Его член придерживался иного мнения. Шейн потрогал его, тот ныл от возбуждения.
– Ты не гладишь себя?
В трубке раздался странный всхлип.
– Вот еще выдумал!
– Да-а?! Что-то я сомневаюсь. Знаешь, о чем я только что подумал?
– Не знаю и знать не хочу.
– Зачем лгать? – Он неторопливо принялся поглаживать член. – Думаю, ты вся сгораешь от желания. Твои бедра невольно сжимаются от возбуждения, ты хочешь меня, а ведь я совсем рядом.
В трубке стало тихо, кроме ее частых прерывистых вздохов ничего не было слышно. В воздухе чувствовалось явное напряжение.
– Ты… ты ошибаешься.
– Нет, не ошибаюсь. – Он рассмеялся.
– Нет, ошибаешься.
– Ладно, ты права, – согласился он, понимая, что своими возражениями лишь раздражает ее.
– Спасибо, – радостно бросила она в ответ. – Теперь, если мы договорились, что это ошибка, может, сменим тему?
– Ни в коем случае, – быстро произнес Шейн.
В трубке раздался ее приглушенный вскрик, обрадовавший Шейна.

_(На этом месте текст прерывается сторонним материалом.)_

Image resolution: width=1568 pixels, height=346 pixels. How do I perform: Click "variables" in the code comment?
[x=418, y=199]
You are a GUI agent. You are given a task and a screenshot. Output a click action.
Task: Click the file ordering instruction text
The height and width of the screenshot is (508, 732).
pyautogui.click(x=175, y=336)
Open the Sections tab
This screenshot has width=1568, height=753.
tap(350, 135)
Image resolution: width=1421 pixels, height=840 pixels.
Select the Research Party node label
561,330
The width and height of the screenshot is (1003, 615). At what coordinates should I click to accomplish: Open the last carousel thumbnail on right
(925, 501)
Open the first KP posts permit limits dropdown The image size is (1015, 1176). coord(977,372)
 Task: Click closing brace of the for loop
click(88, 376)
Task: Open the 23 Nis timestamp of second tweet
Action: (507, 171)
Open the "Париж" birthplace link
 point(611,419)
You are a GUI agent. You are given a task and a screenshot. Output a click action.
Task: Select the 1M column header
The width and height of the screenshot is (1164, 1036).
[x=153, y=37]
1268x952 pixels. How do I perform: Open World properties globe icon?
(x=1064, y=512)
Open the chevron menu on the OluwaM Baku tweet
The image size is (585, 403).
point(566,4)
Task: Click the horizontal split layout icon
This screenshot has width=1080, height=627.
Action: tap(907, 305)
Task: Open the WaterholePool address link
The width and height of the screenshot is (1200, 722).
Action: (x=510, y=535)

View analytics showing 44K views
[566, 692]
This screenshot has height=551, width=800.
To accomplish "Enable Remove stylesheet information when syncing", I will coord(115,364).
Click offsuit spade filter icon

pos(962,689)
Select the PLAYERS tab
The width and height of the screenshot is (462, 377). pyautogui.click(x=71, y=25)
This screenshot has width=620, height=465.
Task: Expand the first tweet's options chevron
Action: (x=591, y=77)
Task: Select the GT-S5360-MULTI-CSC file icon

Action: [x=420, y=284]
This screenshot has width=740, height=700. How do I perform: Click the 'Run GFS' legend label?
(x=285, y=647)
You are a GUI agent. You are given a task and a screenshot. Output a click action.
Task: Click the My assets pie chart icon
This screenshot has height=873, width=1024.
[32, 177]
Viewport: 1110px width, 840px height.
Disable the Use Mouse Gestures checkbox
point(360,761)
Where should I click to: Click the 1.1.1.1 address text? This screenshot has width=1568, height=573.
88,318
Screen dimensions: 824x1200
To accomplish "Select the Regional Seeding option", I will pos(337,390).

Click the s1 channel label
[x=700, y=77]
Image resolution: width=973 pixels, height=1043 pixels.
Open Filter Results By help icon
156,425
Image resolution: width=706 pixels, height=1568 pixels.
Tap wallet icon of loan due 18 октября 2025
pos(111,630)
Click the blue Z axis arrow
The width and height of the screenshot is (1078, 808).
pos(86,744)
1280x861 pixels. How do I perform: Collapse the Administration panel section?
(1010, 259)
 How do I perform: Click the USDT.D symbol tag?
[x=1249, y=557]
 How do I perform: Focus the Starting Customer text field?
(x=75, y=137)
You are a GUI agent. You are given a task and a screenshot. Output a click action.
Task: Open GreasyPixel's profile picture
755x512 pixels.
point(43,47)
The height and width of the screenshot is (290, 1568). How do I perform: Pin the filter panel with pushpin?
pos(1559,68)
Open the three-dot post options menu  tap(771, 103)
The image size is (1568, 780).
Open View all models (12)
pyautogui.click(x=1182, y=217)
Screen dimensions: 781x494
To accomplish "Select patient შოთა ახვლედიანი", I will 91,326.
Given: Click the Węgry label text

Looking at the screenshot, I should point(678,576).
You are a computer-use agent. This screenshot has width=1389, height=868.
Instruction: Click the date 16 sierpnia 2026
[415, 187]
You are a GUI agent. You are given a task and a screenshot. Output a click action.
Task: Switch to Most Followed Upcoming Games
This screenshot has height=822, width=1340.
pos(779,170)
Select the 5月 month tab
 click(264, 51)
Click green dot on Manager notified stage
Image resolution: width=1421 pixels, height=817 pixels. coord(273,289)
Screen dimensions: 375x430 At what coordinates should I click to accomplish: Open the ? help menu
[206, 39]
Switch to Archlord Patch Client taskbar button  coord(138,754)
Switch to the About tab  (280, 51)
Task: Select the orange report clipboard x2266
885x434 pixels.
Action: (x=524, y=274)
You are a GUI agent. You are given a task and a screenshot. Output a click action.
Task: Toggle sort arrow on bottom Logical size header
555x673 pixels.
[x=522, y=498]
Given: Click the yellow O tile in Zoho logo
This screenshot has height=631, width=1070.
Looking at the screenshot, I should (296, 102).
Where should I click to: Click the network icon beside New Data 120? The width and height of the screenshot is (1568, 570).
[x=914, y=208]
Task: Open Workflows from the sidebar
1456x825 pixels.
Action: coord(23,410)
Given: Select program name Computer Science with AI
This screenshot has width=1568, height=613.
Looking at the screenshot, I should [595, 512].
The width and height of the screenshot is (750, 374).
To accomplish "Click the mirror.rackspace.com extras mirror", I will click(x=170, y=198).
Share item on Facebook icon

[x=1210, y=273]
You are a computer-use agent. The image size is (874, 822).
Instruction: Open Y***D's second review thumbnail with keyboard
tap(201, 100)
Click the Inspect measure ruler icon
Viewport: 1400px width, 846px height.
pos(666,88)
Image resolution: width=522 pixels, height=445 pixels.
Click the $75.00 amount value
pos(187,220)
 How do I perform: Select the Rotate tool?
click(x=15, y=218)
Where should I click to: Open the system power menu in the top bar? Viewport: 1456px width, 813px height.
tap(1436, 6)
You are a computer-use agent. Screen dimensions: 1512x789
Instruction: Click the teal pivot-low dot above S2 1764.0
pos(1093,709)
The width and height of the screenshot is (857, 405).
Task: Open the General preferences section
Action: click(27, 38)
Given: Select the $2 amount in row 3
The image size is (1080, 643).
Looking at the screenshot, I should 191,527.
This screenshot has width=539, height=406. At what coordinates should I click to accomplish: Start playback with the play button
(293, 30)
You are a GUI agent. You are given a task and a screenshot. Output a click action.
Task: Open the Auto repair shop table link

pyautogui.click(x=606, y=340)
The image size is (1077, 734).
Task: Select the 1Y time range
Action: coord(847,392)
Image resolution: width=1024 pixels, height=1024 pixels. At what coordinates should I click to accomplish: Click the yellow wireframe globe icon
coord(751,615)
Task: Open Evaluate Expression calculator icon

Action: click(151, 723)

– Между прочим, – он начал активно ласкать свой возбужденный член, создавая тем самым характерный звук, который она не могла не услышать, – я тут лежу, поглаживая свой член и думая о том, что буду делать с тобой. Я и впредь буду вести с тобой подобные крайне неприличные разговоры с одной целью – чтобы ты потеряла голову и согласилась выполнять все мои желания.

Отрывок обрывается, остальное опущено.